Fibrosis represents a major challenge in Crohn’s disease (CD), and many CD patients will develop fibrotic strictures requiring treatment throughout their lifetime. There is no drug that can reverse intestinal fibrosis, and so endoscopic balloon dilatation and surgery are the only effective treatments. Since patients may need repeated treatments, it is important to obtain the diagnosis at an early stage before strictures become symptomatic with extensive fibrosis. Several markers of fibrosis have been proposed, but most need further validation. Biomarkers can be measured either in biological samples obtained from the serum or bowel of CD patients, or using imaging tools and tests. The ideal tool should be easily obtained, cost-effective, and reliable. Even more challenging is fibrosis occurring in ulcerative colitis. Despite the important burden of intestinal fibrosis, including its detrimental effect on outcomes and quality of life in CD patients, it has received less attention than fibrosis occurring in other organs. A common mechanism that acts via a specific signaling pathway could underlie both intestinal fibrosis and cancer. A comprehensive overview of recently introduced biomarkers of fibrosis in CD is presented, along with a discussion of the controversial areas remaining in this field.
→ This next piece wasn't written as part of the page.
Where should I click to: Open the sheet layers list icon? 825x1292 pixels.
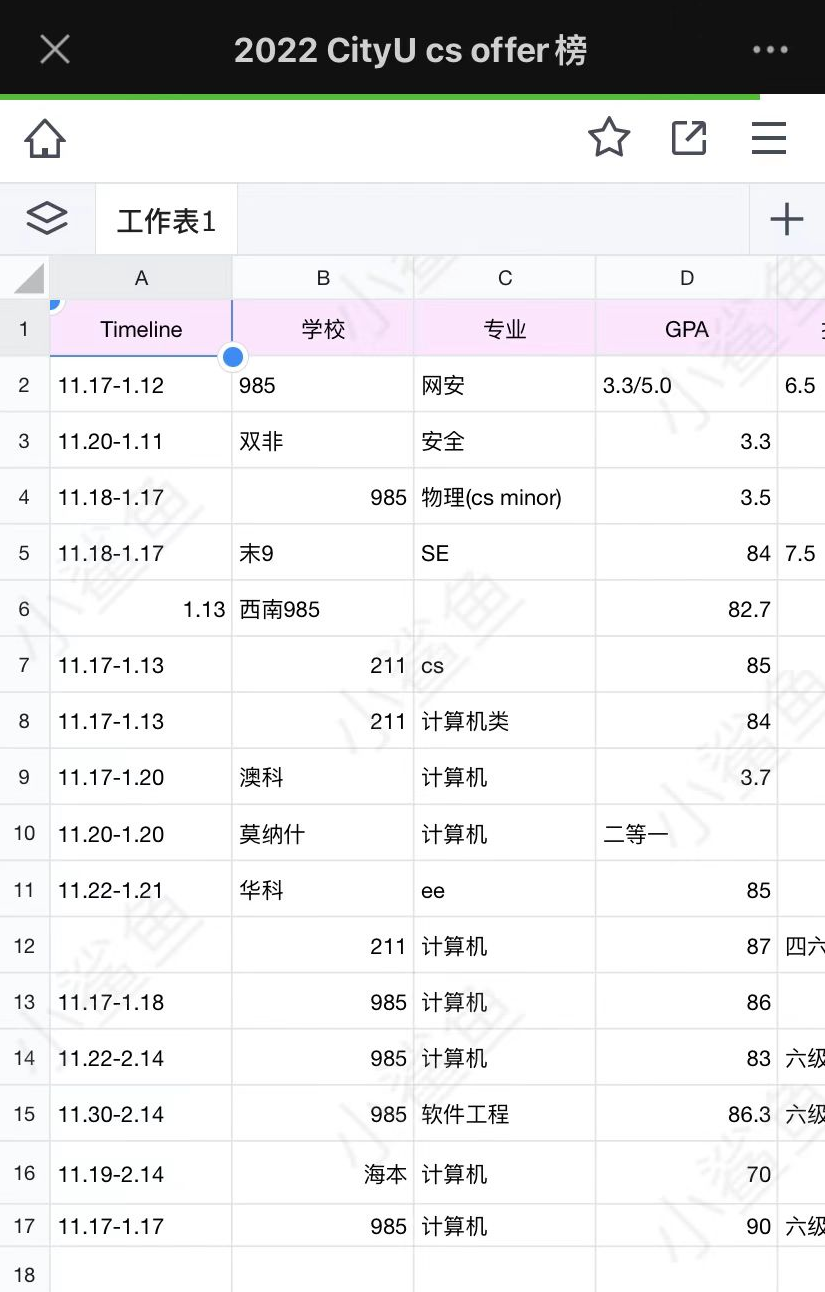click(47, 219)
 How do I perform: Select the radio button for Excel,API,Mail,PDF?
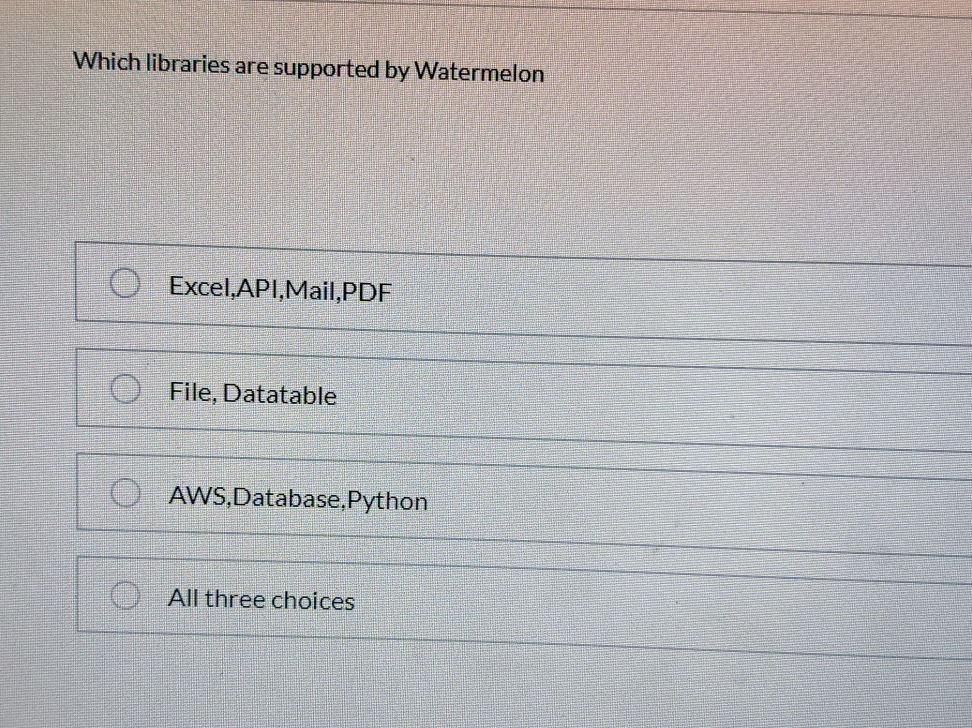pos(124,283)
Keywords: Crohn’s disease; Fibrosis; Inflammatory bowel diseases; Diagnosis; Biomarkers

Core tip: Fibrosis occurs in a disturbingly large proportion of patients suffering from Crohn’s disease (CD), and invasive procedures may be required for both its diagnosis and treatment. Several biomarkers of intestinal fibrosis have recently been proposed. Most of them still need to be validated, but they could be useful for obtaining an early diagnosis of fibrosis, thereby allowing timely treatment and delaying or even avoiding surgery. A comprehensive overview of recently introduced biomarkers of fibrosis in CD is presented, along with a discussion of the controversial areas remaining in this field.